Les « antioxydants » qui ne fonctionnent pas vraiment
De nombreux compléments alimentaires sont commercialisés comme antioxydants, mais tous ne sont pas à la hauteur de leurs promesses. Des composés tels que le resvératrol, l’açaï, le goji et d’autres soi-disant « superfruits » présentent souvent un potentiel antioxydant lors des tests en laboratoire (comme des scores ORAC élevés), mais ces effets se traduisent rarement dans le corps humain en raison d’une mauvaise absorption, d’un métabolisme rapide ou d’une faible biodisponibilité.
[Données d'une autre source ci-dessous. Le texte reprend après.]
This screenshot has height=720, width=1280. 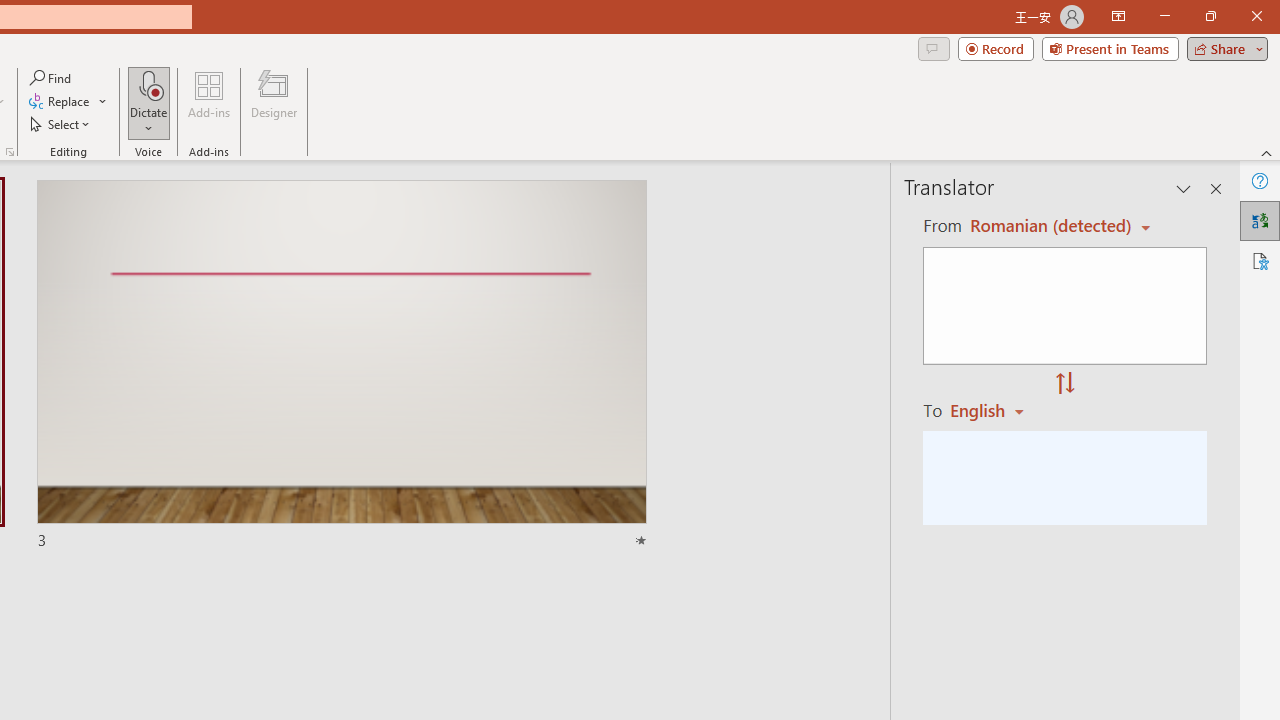 What do you see at coordinates (1064, 384) in the screenshot?
I see `'Swap "from" and "to" languages.'` at bounding box center [1064, 384].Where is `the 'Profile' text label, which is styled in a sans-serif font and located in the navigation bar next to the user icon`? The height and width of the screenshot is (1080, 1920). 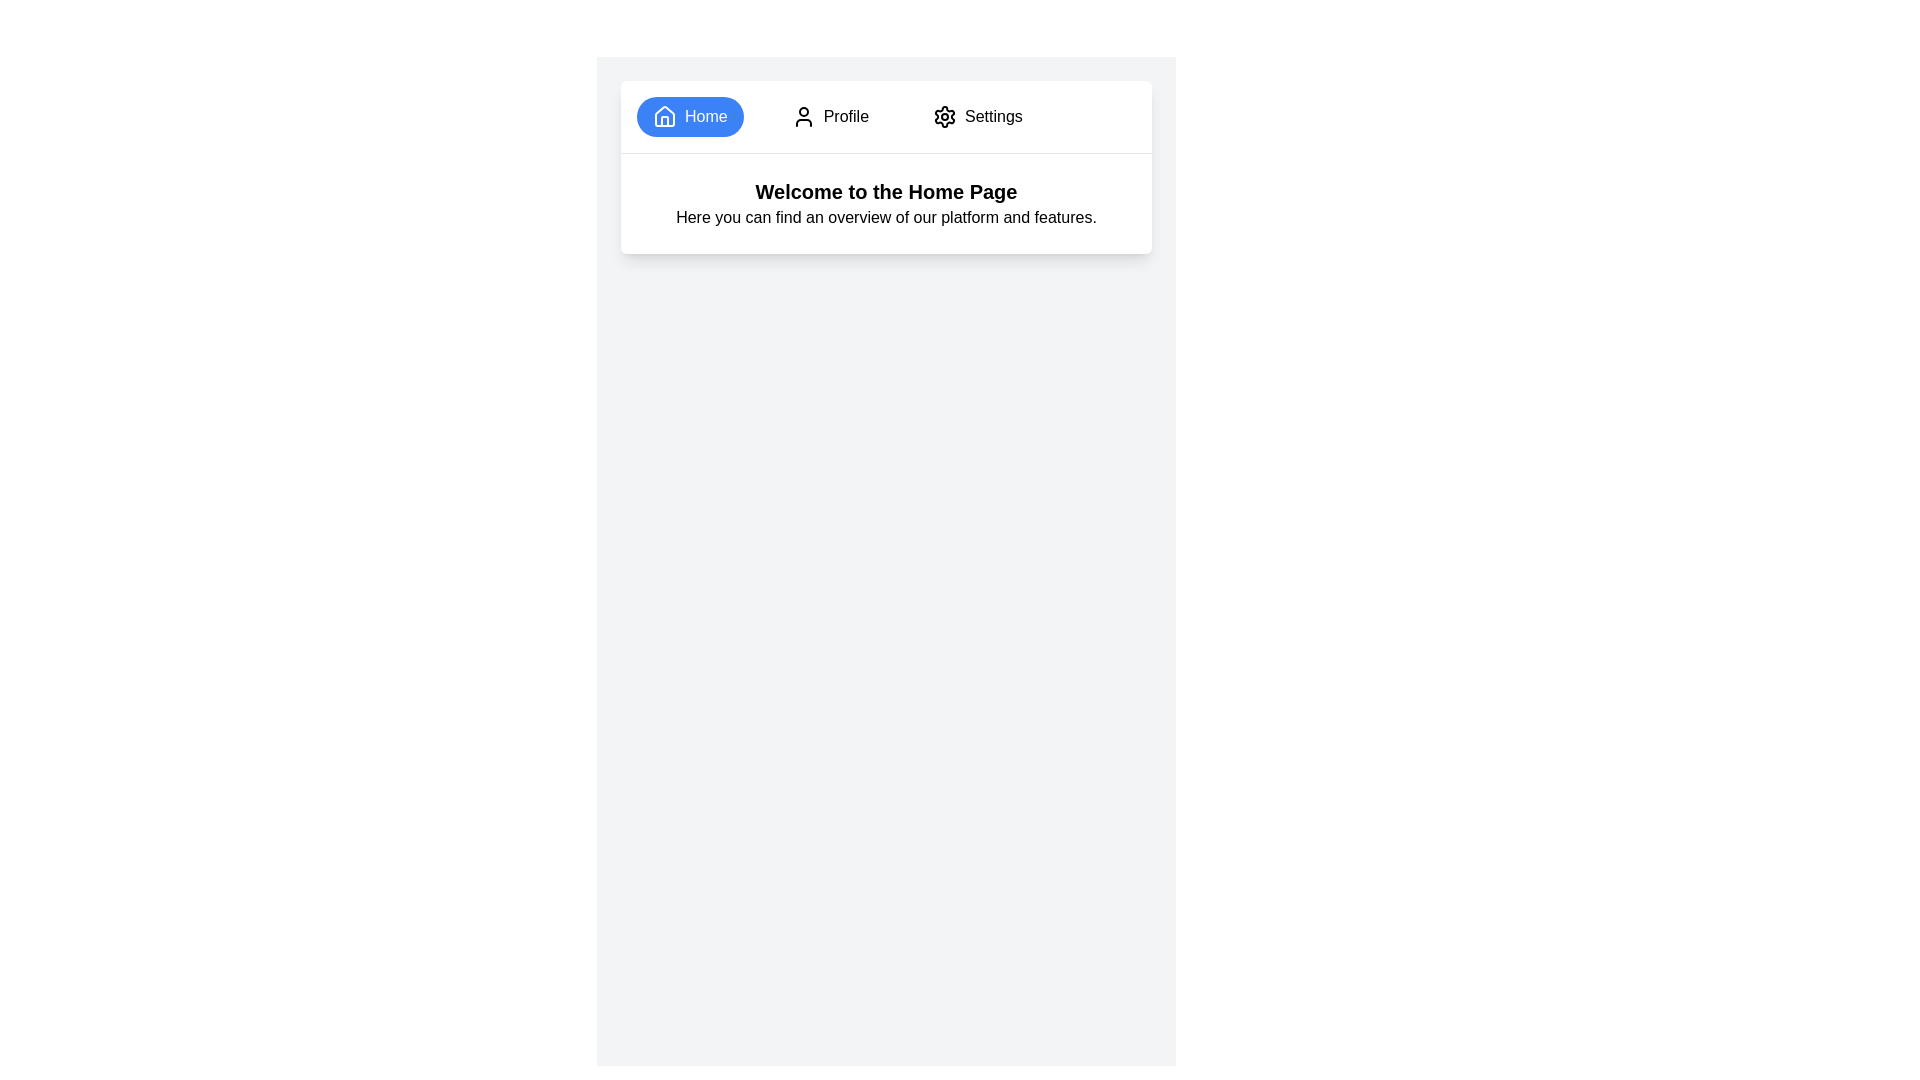
the 'Profile' text label, which is styled in a sans-serif font and located in the navigation bar next to the user icon is located at coordinates (846, 116).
D'autres, comme le charbon actif ou l'argent colloïdal, sont promus sans aucune preuve crédible d'activité antioxydante — et dans certains cas, ils peuvent même être nocifs. Bien que ces produits puissent sembler impressionnants, ils ne contribuent pas à l'appui scientifique rigoureux qui caractérise des nutriments comme la vitamine C, le zinc ou le sélénium. En bref, tous les antioxydants ne se valent pas — et le battage médiatique ne remplace pas les preuves.
De vrais antioxydants, une vraie protection
Sur un marché saturé de poudres à la mode, de baies exotiques et d’allégations antioxydantes audacieuses, il est facile de négliger les micronutriments dont les effets sur la santé cellulaire sont prouvés et mesurables. Mais lorsqu’il s’agit de protéger vos cellules du stress oxydatif — un facteur clé du vieillissement, de l’inflammation et des maladies chroniques —, la science est claire.
Le cuivre 🧲, la riboflavine 🌾, le sélénium 🌰, la vitamine C 🍊, la vitamine E 🌻 et le zinc 🦪 jouent chacun un rôle unique et essentiel dans les systèmes de défense antioxydants de l'organisme. Que ce soit en contribuant à la fonction des enzymes essentielles, en neutralisant directement les radicaux libres ou en maintenant la stabilité de l’ADN, des protéines et des membranes cellulaires, ces nutriments constituent le cœur de votre résilience biologique.
Alors que de nombreux compléments s’appuient sur un battage médiatique, ces six nutriments sont étayés par des allégations de santé autorisées et des décennies de recherche biochimique. Ce ne sont pas seulement des mots à la mode dans le domaine des antioxydants — ce sont des outils vitaux que votre corps utilise chaque jour pour rester équilibré, plein d’énergie et protégé de l’intérieur.
Si vous souhaitez contribuer au soutien des défenses naturelles de votre corps contre les dommages oxydatifs, commencez par ce qui a fait ses preuves.